* **短い課題**: この後に示す、クリスマスの枕元に赤かぶが置かれていた思い出を語るエッセイを、最後の文の後から書き継いでほしい。

パワプロ誤発注で思い出す、実は最高だった贈り物たちのこと《週刊READING LIFE Vol.336「クリスマスの思い出」》
*この記事は、「ライティング・ゼミ」の上級コース「ライターズ倶楽部」にご参加のお客様に書いていただいたものです。
2025/12/18 公開
記事 :パナ子 (READING LIFE編集部ライターズ倶楽部)
「ねえ、本当だってば! わたし絶対に見たもん! あれは間違いなくそうだった!」
鼻息荒く昨夜の出来事を語るユキちゃんの話を、同じ熱量で聞いてあげられたらどんなによかったか。
毎日一緒にいても飽きない大好きなユキちゃんが、枕元に現れたというサンタクロースについて熱弁している。
薄目を開けてそっと様子を伺ったユキちゃんの視界の端っこには、赤い衣装に身をくるんだおじさんがいたらしい。
そこまで聞くと、私は心底感心した。
ユキちゃんのおじちゃん、わざわざ着替えまでしたんか。すごい熱の入れようだな。
ユキちゃんのおじちゃんは「Mrスマート」という感じの、細身で物静かな人だ。普段は喜怒哀楽のほどがあまりわかるようなタイプではない。そのおじちゃんが子供のために衣装まで揃えて聖夜に挑むとは……。
子供の夢を壊さないための全力投球を思うと、私は目頭が熱くなった。
ええな。ユキちゃん、愛されとるやんか。
ユキちゃんに熱弁させたのは、私のせいでもある。
最初にその話を聞いた時、私が半笑いで「ふーん」と言いかけたからである。
その態度が、ユキちゃんに火を点けたのだ。
無理もない。
私たち姉妹の枕元には、でっかい赤かぶがゴロンと転がっていたのだから。
そもそもクリスマスにおいしいものを食べさせようとか、お友達と集まってホームパーティをしようとかそんな事には興味のあった母親が、なぜか子供がリクエストした品を枕元に置くということには考えが至らなかったようなのだ。
手作りのおやつを作ってくれたり、子供のためにミシンや編み棒で洋服を作ってくれたり、たくさんの抱っこをして母の温もりを教えてくれたり、申し分ないほどに愛情を注いでくれたのだからまったくもって文句はない。
ただ、クリスマスのサンタクロース神話に関してだけは、クールな子供になってしまったのだった。
ユキちゃんが枕元に置いてあったプレゼントの包装紙を丁寧に開きながら「わぁ」とか「すごーい」とか感嘆の声をあげていただろう頃、私と姉は枕元に転がる赤かぶを見ながら目が点になっていた。

* **与えられた項目**:
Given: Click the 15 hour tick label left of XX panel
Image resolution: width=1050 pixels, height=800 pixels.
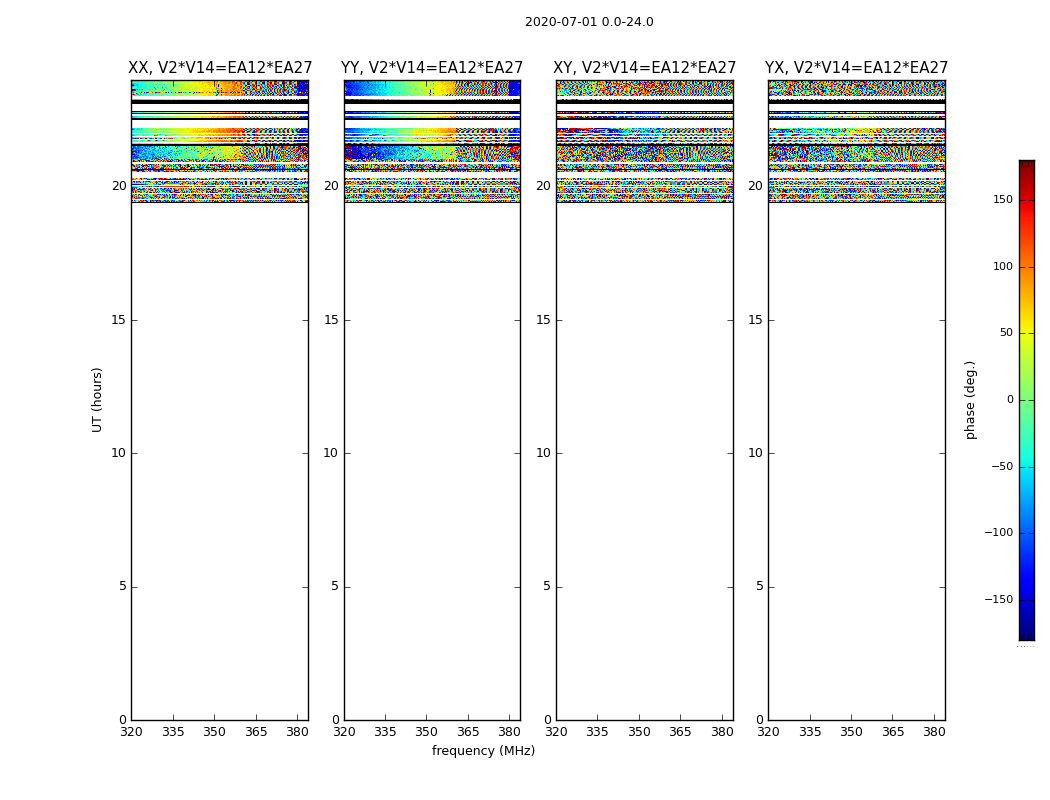Looking at the screenshot, I should 118,320.
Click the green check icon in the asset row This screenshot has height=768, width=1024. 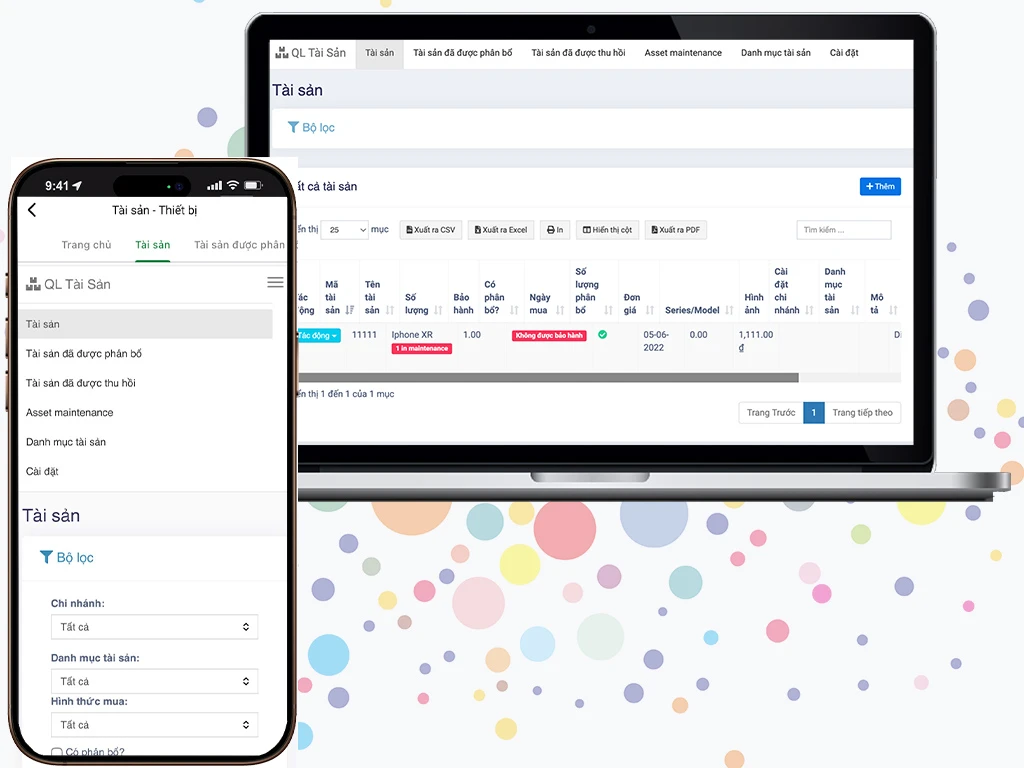(x=602, y=335)
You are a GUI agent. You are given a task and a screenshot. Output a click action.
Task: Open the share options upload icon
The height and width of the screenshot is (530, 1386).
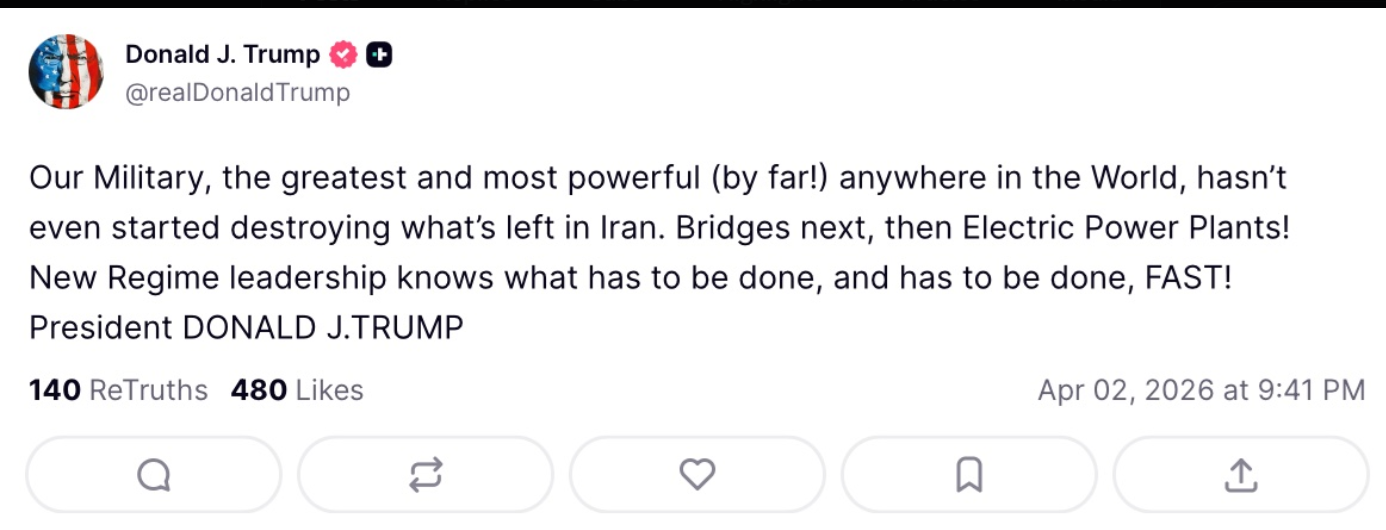[1240, 475]
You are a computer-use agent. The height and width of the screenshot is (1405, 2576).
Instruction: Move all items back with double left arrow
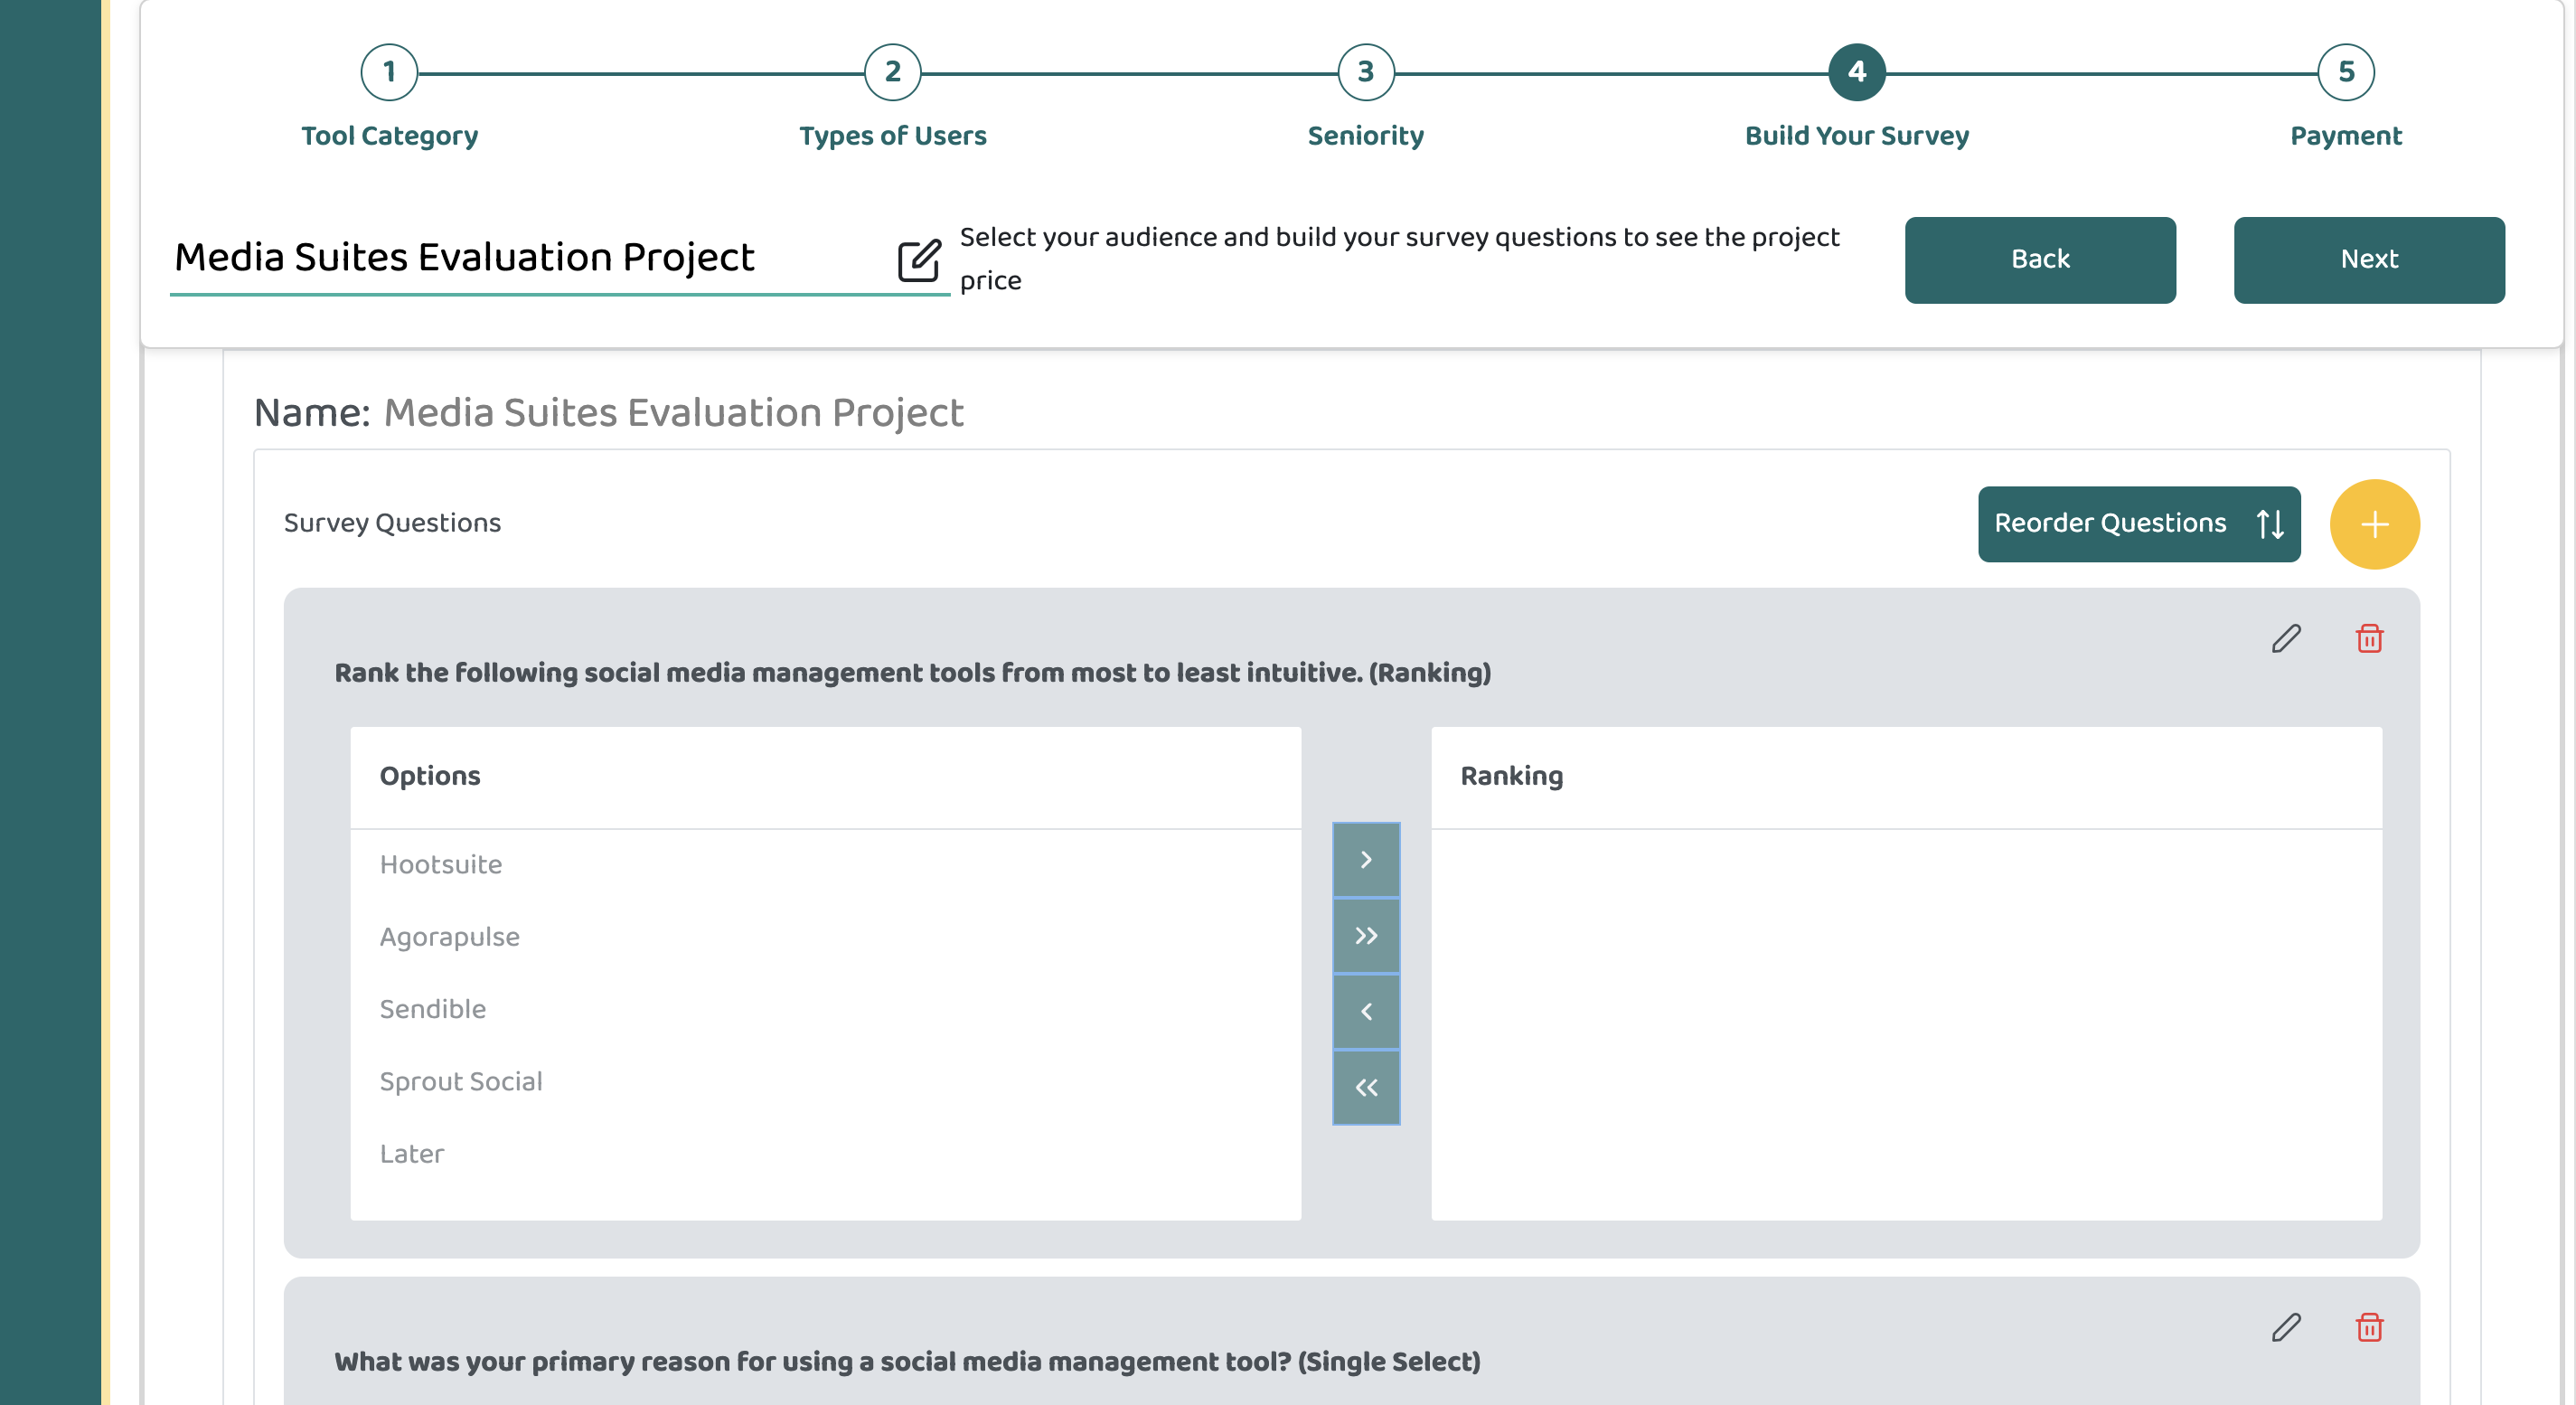pyautogui.click(x=1366, y=1088)
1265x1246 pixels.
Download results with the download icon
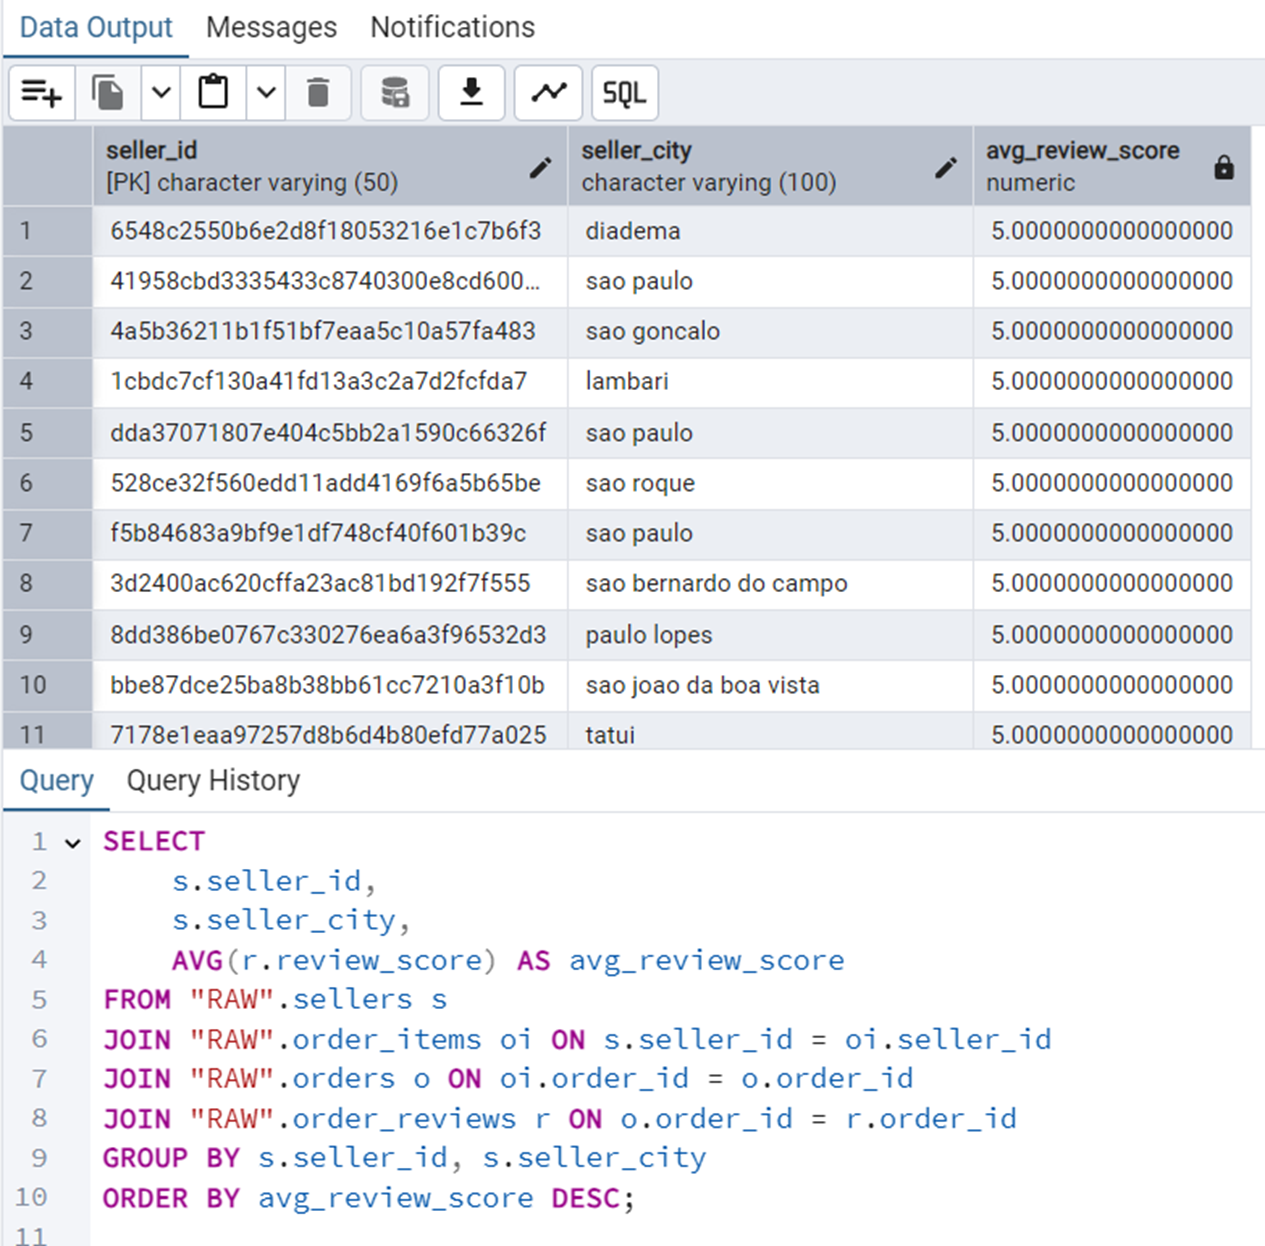click(471, 93)
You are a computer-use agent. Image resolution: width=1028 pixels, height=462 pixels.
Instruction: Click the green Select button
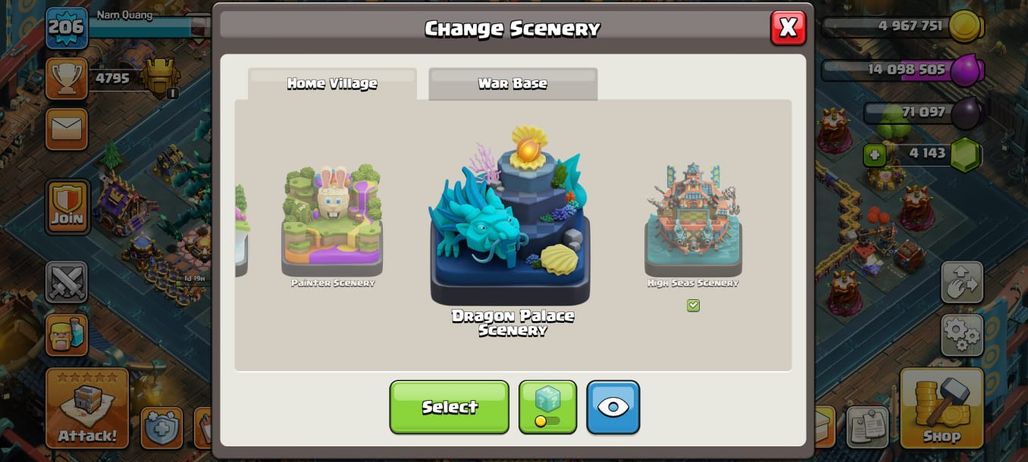point(449,407)
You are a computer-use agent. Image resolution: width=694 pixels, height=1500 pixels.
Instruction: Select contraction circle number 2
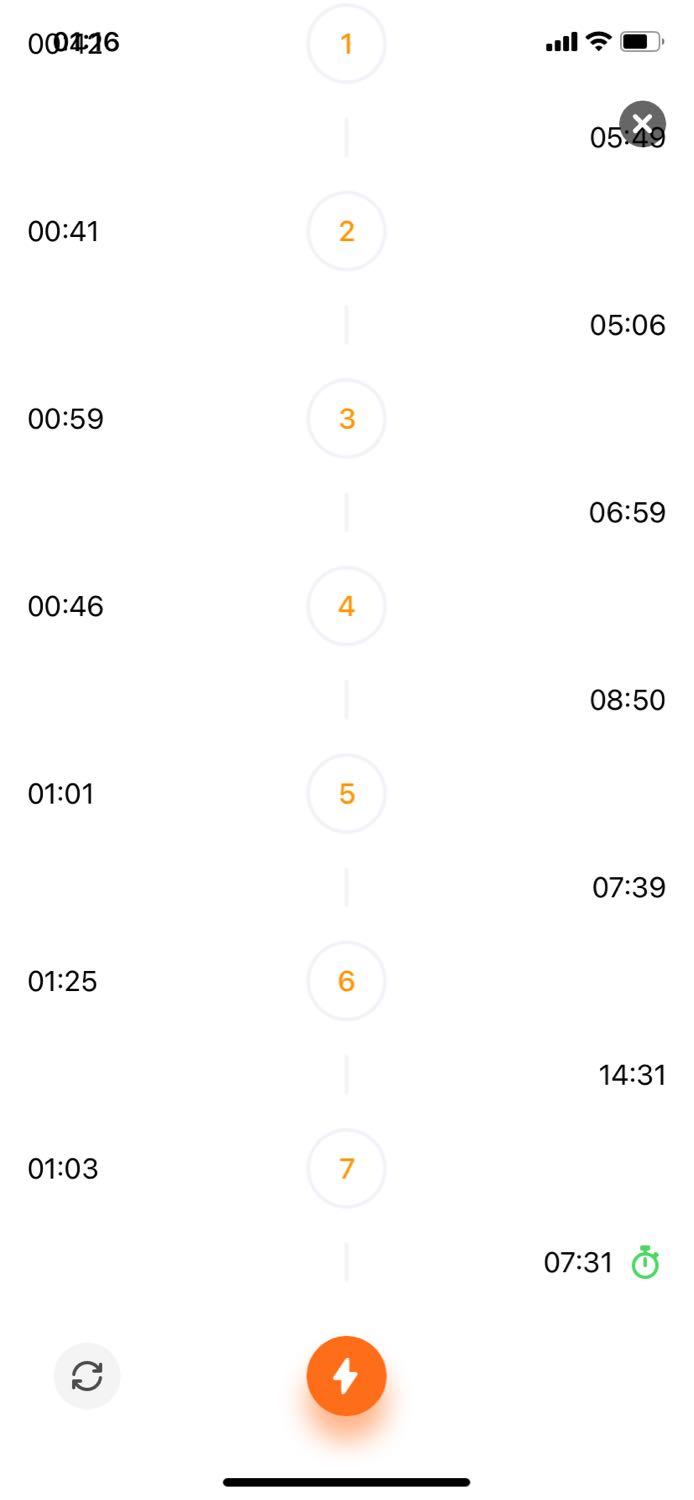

* **想定される出力**:
その後「ちょっと、お母さん!」と台所に立つ母に怒りの抗議に行き、母がやっと気づいたかという顔をしながら「あらぁ、ちょうどいい! 今夜の料理にそのカブを使おう!」と言ったあたりで諦めの境地に至り、母のキャラクターも手伝って姉と爆笑した。
ダメだ、こりゃ。
我が家に笑いはあっても、聖なる夜は存在しない!
仕方がないので、私はこの家庭に生まれたことを、存分に受け入れることにした。
あれから約三十年の時を経て親となり、今度は自分自身がサンタ役を仰せつかることになった。
奇しくも、夫が育った家もドリーミーでワンダーなクリスマスを過ごす家庭ではなかったらしいのだが、夫は自分がサンタになれることを喜んでいた。
「サンタをやらせてもらえるって、ありがたい事だよね」
目を細めて言う夫からは、幸せのオーラがにじみでている。
どうやらクリスマスは、贈られる側にとどまらず、贈る側もギフトを受け取っているらしい。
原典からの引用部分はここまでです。